How (and Why) to Get Employee Buy-In on Projects

By on May 23, 2017 at 10:32am

Teamwork is crucial to business success in most organizations. But setting a team's direction is often the easy part. After setting team goals, you need to ensure that staff are motivated to work together by establishing employee buy-in.

Getting an employee to buy into the concept of working collaboratively can be difficult. Some people simply like to work independently. Others may not be convinced of the true benefits of working as a group. When you present the idea of working on a team, you'll want to emphasize the positive aspects of the experience in order to achieve team buy-in.

Barriers to team buy-in

Explain that each individual was specifically chosen for the contributions he or she can make in helping the team achieve its goals. This instills pride and a sense of purpose among those tapped to join the group and will encourage employee buy-in. You should also talk to employees about how they should prioritize the team's work in the context of their current responsibilities. Stress the importance of being open-minded and flexible, especially when forming a cross-functional team.

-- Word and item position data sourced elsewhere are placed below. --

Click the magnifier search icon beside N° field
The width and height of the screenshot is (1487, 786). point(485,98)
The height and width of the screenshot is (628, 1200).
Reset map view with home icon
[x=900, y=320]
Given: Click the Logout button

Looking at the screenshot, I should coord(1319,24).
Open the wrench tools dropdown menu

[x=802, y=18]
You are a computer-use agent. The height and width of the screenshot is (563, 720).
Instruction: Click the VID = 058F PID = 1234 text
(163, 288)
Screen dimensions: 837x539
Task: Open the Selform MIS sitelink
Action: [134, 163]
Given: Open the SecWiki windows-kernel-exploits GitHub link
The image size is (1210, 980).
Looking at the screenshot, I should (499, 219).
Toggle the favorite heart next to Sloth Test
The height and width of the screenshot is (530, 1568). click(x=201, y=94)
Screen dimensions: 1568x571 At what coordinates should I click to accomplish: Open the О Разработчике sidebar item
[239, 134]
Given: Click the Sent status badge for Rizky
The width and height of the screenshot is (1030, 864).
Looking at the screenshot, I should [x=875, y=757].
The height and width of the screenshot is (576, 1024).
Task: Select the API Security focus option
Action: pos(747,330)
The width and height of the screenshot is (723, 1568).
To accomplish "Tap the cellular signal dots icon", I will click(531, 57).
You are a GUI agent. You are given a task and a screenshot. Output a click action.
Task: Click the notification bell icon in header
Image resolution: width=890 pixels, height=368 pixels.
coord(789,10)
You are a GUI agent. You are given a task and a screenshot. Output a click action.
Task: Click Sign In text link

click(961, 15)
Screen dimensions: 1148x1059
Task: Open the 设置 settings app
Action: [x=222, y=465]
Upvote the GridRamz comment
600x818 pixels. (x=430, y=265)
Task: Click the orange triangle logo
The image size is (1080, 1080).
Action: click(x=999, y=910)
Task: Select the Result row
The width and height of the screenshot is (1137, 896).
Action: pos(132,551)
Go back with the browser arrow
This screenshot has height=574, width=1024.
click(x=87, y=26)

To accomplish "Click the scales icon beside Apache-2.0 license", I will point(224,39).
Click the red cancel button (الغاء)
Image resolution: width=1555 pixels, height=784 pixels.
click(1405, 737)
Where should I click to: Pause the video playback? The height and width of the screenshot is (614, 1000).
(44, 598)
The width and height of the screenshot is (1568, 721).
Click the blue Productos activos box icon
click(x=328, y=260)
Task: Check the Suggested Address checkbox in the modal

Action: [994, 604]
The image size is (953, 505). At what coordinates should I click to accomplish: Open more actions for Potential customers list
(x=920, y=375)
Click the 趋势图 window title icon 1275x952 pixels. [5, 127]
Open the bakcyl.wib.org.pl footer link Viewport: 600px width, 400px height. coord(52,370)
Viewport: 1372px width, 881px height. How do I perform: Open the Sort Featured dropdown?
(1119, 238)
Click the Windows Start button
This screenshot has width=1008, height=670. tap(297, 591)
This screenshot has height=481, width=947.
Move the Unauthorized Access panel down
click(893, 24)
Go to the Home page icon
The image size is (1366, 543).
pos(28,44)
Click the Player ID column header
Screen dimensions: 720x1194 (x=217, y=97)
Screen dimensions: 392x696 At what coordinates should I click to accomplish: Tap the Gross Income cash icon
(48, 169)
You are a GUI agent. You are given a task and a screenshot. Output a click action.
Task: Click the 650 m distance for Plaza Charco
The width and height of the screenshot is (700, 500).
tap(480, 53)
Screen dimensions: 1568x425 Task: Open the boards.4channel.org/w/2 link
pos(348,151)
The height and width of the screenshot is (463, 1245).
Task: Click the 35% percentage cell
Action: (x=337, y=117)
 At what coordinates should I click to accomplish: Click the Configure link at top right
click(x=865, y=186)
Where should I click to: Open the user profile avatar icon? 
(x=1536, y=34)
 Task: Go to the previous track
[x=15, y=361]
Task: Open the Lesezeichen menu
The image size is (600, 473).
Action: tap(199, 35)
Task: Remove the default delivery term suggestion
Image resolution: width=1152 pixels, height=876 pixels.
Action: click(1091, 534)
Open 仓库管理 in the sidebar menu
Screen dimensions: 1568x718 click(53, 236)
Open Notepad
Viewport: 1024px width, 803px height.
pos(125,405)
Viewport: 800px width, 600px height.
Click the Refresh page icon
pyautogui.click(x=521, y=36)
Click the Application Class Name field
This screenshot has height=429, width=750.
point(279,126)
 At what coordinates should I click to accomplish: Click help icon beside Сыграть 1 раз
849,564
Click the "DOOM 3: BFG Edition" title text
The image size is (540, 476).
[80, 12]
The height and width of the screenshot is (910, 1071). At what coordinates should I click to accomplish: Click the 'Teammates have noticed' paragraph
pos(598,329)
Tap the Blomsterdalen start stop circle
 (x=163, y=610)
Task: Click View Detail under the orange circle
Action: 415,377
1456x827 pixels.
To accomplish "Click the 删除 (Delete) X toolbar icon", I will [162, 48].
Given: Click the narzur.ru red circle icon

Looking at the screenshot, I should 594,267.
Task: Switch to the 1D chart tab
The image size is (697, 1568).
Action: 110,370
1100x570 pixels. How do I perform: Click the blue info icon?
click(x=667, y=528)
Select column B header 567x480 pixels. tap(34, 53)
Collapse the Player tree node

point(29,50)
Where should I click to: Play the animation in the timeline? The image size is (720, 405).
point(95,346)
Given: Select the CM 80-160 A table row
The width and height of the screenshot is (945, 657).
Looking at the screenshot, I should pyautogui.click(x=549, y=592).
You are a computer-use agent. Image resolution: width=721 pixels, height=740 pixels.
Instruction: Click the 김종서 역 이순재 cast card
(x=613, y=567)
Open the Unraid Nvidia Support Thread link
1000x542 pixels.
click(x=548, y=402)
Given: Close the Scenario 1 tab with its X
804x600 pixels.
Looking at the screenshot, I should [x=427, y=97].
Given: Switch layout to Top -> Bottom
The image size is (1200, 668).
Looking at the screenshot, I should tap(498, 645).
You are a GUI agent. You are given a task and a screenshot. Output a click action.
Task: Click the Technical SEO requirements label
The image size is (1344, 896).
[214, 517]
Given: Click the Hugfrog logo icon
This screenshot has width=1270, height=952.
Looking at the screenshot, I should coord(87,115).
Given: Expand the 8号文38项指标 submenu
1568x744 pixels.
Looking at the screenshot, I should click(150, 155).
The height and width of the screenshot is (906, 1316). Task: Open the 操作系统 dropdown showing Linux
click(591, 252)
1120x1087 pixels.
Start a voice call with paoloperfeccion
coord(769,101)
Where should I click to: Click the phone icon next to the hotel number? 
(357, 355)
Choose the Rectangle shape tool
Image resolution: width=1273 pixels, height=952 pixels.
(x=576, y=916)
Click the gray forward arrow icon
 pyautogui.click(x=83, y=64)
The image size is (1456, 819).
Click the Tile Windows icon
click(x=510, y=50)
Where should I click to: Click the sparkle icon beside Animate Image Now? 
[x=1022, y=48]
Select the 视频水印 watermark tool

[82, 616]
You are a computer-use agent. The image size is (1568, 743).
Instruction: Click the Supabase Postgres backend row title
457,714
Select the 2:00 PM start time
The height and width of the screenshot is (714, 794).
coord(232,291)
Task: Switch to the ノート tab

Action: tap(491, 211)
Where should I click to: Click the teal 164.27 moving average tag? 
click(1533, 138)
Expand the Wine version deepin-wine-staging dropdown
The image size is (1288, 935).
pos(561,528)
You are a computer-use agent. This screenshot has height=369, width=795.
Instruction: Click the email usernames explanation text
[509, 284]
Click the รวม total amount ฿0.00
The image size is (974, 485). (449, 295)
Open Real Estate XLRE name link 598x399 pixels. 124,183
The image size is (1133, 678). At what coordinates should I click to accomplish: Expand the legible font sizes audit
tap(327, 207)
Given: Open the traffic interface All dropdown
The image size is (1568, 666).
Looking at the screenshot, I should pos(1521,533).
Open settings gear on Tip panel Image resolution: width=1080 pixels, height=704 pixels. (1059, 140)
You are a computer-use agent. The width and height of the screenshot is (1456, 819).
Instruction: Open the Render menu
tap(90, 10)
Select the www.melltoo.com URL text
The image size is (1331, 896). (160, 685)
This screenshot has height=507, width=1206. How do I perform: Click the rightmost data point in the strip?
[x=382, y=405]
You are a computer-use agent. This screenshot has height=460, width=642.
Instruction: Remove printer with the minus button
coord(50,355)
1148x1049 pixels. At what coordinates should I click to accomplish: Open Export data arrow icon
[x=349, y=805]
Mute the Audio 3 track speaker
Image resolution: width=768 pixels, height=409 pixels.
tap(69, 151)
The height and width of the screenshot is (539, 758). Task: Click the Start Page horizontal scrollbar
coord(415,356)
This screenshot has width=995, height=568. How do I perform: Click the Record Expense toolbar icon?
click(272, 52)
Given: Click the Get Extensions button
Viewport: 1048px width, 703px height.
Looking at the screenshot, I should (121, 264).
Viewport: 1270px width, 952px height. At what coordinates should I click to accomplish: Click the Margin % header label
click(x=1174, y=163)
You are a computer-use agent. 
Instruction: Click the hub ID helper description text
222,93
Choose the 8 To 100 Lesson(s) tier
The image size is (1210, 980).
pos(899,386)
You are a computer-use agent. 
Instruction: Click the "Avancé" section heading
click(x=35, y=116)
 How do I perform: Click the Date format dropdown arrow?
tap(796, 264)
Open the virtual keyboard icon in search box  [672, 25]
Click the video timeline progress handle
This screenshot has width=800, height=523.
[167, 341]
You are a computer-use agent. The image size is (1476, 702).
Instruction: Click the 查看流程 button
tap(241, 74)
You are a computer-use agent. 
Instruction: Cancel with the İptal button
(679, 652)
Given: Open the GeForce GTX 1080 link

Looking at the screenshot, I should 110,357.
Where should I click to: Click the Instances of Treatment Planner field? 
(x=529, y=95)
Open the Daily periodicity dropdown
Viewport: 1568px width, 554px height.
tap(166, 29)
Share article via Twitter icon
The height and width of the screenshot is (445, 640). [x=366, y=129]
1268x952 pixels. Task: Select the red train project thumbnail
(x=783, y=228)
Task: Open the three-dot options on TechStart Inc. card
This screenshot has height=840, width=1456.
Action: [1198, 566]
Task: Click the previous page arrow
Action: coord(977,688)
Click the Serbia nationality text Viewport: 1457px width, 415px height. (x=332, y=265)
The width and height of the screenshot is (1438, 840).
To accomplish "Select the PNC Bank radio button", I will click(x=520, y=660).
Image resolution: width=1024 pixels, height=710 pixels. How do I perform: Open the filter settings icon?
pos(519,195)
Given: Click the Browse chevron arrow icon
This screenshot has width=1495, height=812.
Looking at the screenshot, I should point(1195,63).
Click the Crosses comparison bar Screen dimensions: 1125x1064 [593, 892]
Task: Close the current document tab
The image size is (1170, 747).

Some people like to work by themselves, and the thought of working with other people on a regular basis makes them uncomfortable. It may be difficult to get team buy-in from everyone. Others may enjoy the socialization that teamwork offers, but they aren't persuaded that the group can accomplish more than individual employees could by working on their own. Some people may have experienced difficulties in past team-based situations.

Incentives to employee buy-in

When you present the idea of working on a team, you need to make sure you spell out all the good points about the value of teamwork in the workplace so you can sway staff members toward optimism, excitement and employee buy-in. Here are some points to emphasize:

  • Each team has something unique to offer. Explain the goal of the team and how members can contribute to that goal. Tell them as much as you can about the type of assignment and their teammates and how they can make the most of this experience.
  • This task is important. Let employees know the importance of the new project and how they should prioritize it within their current project schedule. Also let them know what to do if they need additional help to handle all their responsibilities.
  • Remind them not to make snap judgments. Especially on cross-functional teams, team members' beliefs, attitudes and communication styles may collide. Let everyone know that you expect respect for all differing points of view, and advise participants to keep an open mind.